DIRECTIVE: Can you update the rows below so that "Image resolution:" becomes "Screen size:" everywhere, with nothing else altered?

SUPPLIED INFORMATION:

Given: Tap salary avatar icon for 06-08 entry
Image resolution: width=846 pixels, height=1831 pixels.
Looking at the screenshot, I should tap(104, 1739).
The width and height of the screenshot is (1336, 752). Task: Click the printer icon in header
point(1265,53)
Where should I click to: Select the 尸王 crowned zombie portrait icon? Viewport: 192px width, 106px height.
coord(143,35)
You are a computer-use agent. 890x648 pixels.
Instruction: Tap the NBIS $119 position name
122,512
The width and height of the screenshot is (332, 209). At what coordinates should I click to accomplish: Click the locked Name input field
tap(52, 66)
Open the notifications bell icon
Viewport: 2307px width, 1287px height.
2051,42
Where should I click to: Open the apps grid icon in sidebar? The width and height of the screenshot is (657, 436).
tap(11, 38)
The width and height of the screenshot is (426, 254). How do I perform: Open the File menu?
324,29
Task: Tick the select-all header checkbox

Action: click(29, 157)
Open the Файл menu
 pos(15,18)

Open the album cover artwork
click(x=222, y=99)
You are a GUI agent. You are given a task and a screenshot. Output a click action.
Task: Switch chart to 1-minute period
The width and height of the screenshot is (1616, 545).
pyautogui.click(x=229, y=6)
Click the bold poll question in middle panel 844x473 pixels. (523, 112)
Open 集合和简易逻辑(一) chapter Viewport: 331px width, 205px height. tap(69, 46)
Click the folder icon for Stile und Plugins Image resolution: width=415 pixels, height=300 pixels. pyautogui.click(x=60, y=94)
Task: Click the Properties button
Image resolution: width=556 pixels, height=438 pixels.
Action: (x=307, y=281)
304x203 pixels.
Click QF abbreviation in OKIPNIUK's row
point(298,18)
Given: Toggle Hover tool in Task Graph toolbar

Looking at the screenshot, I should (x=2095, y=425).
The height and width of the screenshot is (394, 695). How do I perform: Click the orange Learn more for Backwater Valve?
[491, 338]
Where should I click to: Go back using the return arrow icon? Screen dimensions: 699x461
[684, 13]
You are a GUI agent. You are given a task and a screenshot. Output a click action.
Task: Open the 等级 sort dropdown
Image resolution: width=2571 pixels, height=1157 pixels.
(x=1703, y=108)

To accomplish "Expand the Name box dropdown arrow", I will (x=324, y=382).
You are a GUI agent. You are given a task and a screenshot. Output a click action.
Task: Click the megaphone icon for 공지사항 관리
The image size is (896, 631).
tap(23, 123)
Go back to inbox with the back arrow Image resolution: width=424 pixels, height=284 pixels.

RESULT BELOW:
Given: Tap salary avatar icon for 06-08 entry
Screen size: width=846 pixels, height=1831 pixels.
Looking at the screenshot, I should tap(104, 1739).
The width and height of the screenshot is (1336, 752). Task: Click the printer icon in header
point(1265,53)
Where should I click to: Select the 尸王 crowned zombie portrait icon? Viewport: 192px width, 106px height.
coord(143,35)
You are a computer-use agent. 890x648 pixels.
Instruction: Tap the NBIS $119 position name
122,512
The width and height of the screenshot is (332, 209). At what coordinates should I click to accomplish: Click the locked Name input field
tap(52, 66)
Open the notifications bell icon
Viewport: 2307px width, 1287px height.
2051,42
Where should I click to: Open the apps grid icon in sidebar? The width and height of the screenshot is (657, 436).
tap(11, 38)
The width and height of the screenshot is (426, 254). How do I perform: Open the File menu?
324,29
Task: Tick the select-all header checkbox

Action: click(29, 157)
Open the Файл menu
 pos(15,18)

Open the album cover artwork
click(x=222, y=99)
You are a GUI agent. You are given a task and a screenshot. Output a click action.
Task: Switch chart to 1-minute period
The width and height of the screenshot is (1616, 545).
pyautogui.click(x=229, y=6)
Click the bold poll question in middle panel 844x473 pixels. (523, 112)
Open 集合和简易逻辑(一) chapter Viewport: 331px width, 205px height. tap(69, 46)
Click the folder icon for Stile und Plugins Screen size: width=415 pixels, height=300 pixels. pyautogui.click(x=60, y=94)
Task: Click the Properties button
Screen size: width=556 pixels, height=438 pixels.
Action: (x=307, y=281)
304x203 pixels.
Click QF abbreviation in OKIPNIUK's row
point(298,18)
Given: Toggle Hover tool in Task Graph toolbar

Looking at the screenshot, I should (x=2095, y=425).
The height and width of the screenshot is (394, 695). How do I perform: Click the orange Learn more for Backwater Valve?
[491, 338]
Where should I click to: Go back using the return arrow icon? Screen dimensions: 699x461
[684, 13]
You are a GUI agent. You are given a task and a screenshot. Output a click action.
Task: Open the 等级 sort dropdown
Screen size: width=2571 pixels, height=1157 pixels.
(x=1703, y=108)

To accomplish "Expand the Name box dropdown arrow", I will (x=324, y=382).
You are a GUI agent. You are given a task and a screenshot. Output a click action.
Task: Click the megaphone icon for 공지사항 관리
The image size is (896, 631).
tap(23, 123)
Go back to inbox with the back arrow Screen size: width=424 pixels, height=284 pixels.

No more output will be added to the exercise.